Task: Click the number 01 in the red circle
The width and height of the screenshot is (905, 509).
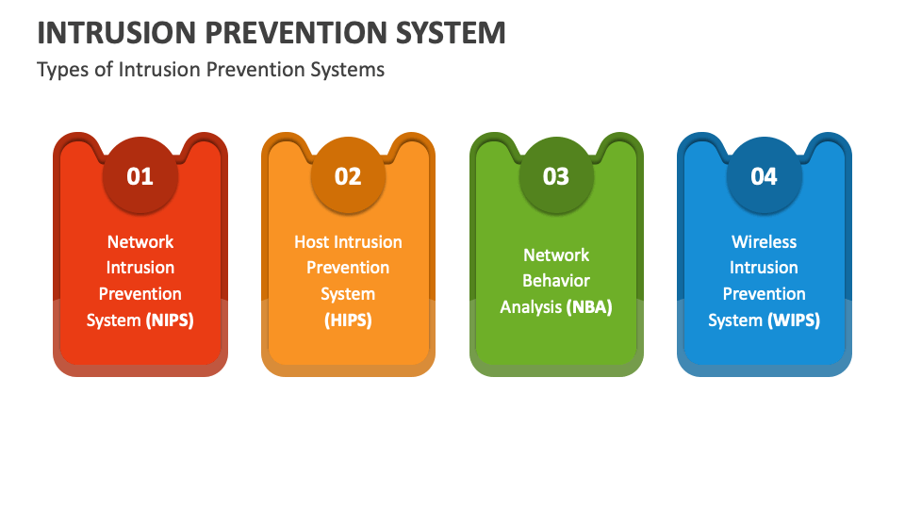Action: [140, 176]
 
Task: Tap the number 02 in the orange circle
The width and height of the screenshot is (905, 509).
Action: [348, 176]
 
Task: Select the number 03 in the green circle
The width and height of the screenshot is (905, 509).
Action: [556, 176]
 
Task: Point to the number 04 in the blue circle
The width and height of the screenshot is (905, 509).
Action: [764, 176]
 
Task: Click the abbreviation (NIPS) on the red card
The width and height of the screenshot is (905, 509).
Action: [170, 320]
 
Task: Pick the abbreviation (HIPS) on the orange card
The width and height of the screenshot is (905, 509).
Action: [348, 320]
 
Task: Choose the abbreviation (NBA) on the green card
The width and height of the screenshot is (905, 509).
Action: [589, 307]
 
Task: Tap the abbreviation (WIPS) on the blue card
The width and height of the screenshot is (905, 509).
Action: [794, 320]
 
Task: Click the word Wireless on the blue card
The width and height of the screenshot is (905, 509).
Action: [765, 242]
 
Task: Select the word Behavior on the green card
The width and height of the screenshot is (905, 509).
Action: [556, 281]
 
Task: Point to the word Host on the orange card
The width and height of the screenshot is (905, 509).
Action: [312, 242]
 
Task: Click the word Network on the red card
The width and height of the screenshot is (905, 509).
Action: [140, 242]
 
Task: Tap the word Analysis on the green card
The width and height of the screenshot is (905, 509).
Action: [531, 307]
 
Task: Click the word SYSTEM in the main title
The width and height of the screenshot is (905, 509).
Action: [451, 33]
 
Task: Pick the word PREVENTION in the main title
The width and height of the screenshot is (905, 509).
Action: [295, 33]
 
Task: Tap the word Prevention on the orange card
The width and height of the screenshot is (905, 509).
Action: [348, 268]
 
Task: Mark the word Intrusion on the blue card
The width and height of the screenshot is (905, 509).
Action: [765, 268]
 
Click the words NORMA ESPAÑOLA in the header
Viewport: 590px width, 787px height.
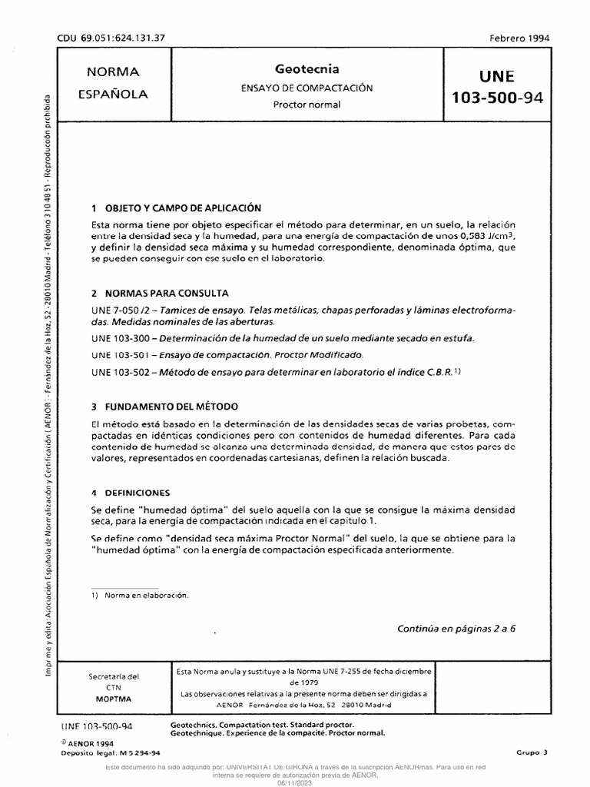click(x=113, y=83)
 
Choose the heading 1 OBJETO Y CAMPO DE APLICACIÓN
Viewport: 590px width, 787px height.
click(x=176, y=208)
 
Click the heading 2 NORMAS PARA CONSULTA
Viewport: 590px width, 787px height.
click(x=160, y=294)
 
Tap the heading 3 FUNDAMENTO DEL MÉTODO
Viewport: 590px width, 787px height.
click(x=164, y=406)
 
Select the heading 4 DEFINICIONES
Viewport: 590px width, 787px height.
click(x=131, y=492)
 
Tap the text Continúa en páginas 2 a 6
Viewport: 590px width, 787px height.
click(x=456, y=627)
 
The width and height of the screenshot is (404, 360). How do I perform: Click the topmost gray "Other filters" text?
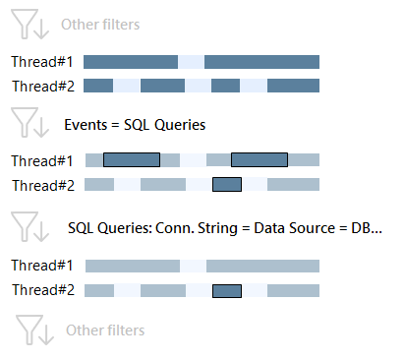tap(100, 25)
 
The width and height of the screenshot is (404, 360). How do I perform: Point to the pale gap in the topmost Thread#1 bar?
tap(191, 61)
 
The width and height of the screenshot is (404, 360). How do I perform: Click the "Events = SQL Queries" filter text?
tap(134, 126)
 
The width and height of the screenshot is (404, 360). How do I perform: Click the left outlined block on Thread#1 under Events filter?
tap(132, 159)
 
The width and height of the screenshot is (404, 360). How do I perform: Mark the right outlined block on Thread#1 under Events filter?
tap(260, 159)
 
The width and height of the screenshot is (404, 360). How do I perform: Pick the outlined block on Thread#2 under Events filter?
tap(227, 184)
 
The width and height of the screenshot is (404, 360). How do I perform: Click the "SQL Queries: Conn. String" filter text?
tap(157, 227)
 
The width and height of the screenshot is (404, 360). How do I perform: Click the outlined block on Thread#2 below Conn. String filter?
tap(227, 290)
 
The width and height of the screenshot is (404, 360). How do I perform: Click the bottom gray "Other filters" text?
tap(105, 330)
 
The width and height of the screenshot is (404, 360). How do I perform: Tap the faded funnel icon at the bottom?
tap(32, 329)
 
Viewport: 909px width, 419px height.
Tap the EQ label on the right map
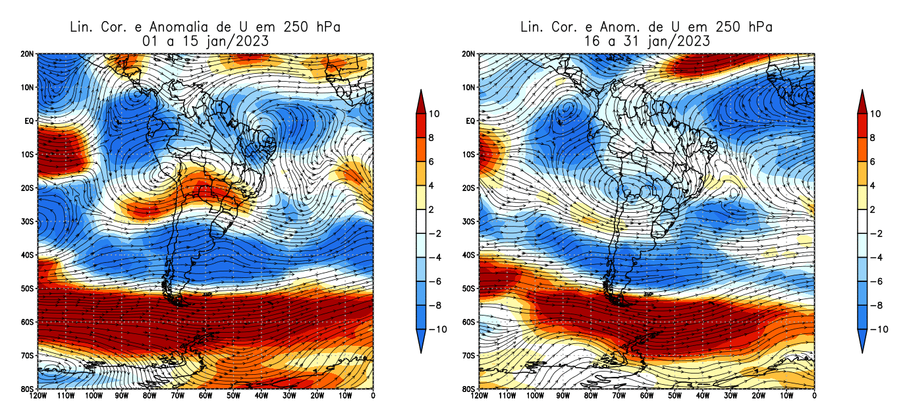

_Stated task:_ Return all of the entries above word for word, omitting the pictures.

_Finished exercise:_
Task: Click the number 01 in the red circle
The width and height of the screenshot is (905, 509).
Action: [140, 176]
 
Task: Tap the number 02 in the orange circle
The width and height of the screenshot is (905, 509).
Action: [348, 176]
 
Task: Select the number 03 in the green circle
The width and height of the screenshot is (905, 509).
Action: [556, 176]
 
Task: Point to the number 04 in the blue circle
The width and height of the screenshot is (905, 509).
Action: [764, 176]
 
Task: Click the abbreviation (NIPS) on the red card
The width and height of the screenshot is (905, 509).
Action: [170, 320]
 
Task: Pick the abbreviation (HIPS) on the orange card
The width and height of the screenshot is (905, 509).
Action: [348, 320]
 
Task: Choose the abbreviation (NBA) on the green card
The width and height of the screenshot is (905, 509).
Action: [589, 307]
 
Task: Tap the abbreviation (WIPS) on the blue card
The width and height of the screenshot is (905, 509).
Action: [794, 320]
 
Task: Click the word Wireless on the blue card
The width and height of the screenshot is (905, 509).
Action: [765, 242]
 
Task: Select the word Behavior on the green card
The width and height of the screenshot is (905, 509).
Action: [556, 281]
 
Task: Point to the word Host on the orange card
The width and height of the screenshot is (905, 509).
Action: [312, 242]
 
Task: Click the word Network on the red card
The width and height of the screenshot is (905, 509).
Action: [140, 242]
 
Task: Tap the word Analysis on the green card
The width and height of the screenshot is (905, 509).
Action: [531, 307]
 
Task: Click the word SYSTEM in the main title
The width and height of the screenshot is (905, 509).
Action: [451, 33]
 
Task: Pick the word PREVENTION in the main title
The width and height of the screenshot is (905, 509).
Action: [295, 33]
 
Task: Tap the word Prevention on the orange card
The width and height of the screenshot is (905, 509).
Action: [348, 268]
 
Task: Mark the word Intrusion on the blue card
The width and height of the screenshot is (905, 509).
Action: [765, 268]
 
Click the words NORMA ESPAÑOLA in the header
Viewport: 590px width, 787px height.
click(x=113, y=83)
 
Choose the heading 1 OBJETO Y CAMPO DE APLICACIÓN
Viewport: 590px width, 787px height.
click(x=176, y=208)
 
Click the heading 2 NORMAS PARA CONSULTA
Viewport: 590px width, 787px height.
click(x=160, y=294)
 
Tap the heading 3 FUNDAMENTO DEL MÉTODO
Viewport: 590px width, 787px height.
click(x=164, y=406)
 
Select the heading 4 DEFINICIONES
Viewport: 590px width, 787px height.
click(x=131, y=492)
 
Tap the text Continúa en páginas 2 a 6
Viewport: 590px width, 787px height.
click(x=456, y=627)
 
The width and height of the screenshot is (404, 360). How do I perform: Click the topmost gray "Other filters" text?
tap(100, 25)
 
The width and height of the screenshot is (404, 360). How do I perform: Point to the pale gap in the topmost Thread#1 bar?
tap(191, 61)
 
The width and height of the screenshot is (404, 360). How do I perform: Click the "Events = SQL Queries" filter text?
tap(134, 126)
 
The width and height of the screenshot is (404, 360). How do I perform: Click the left outlined block on Thread#1 under Events filter?
tap(132, 159)
 
The width and height of the screenshot is (404, 360). How do I perform: Mark the right outlined block on Thread#1 under Events filter?
tap(260, 159)
 
The width and height of the screenshot is (404, 360). How do I perform: Pick the outlined block on Thread#2 under Events filter?
tap(227, 184)
 
The width and height of the screenshot is (404, 360). How do I perform: Click the "SQL Queries: Conn. String" filter text?
tap(157, 227)
 
The width and height of the screenshot is (404, 360). How do I perform: Click the outlined block on Thread#2 below Conn. String filter?
tap(227, 290)
 
The width and height of the screenshot is (404, 360). How do I perform: Click the bottom gray "Other filters" text?
tap(105, 330)
 
The width and height of the screenshot is (404, 360). How do I perform: Tap the faded funnel icon at the bottom?
tap(32, 329)
 
Viewport: 909px width, 419px height.
Tap the EQ label on the right map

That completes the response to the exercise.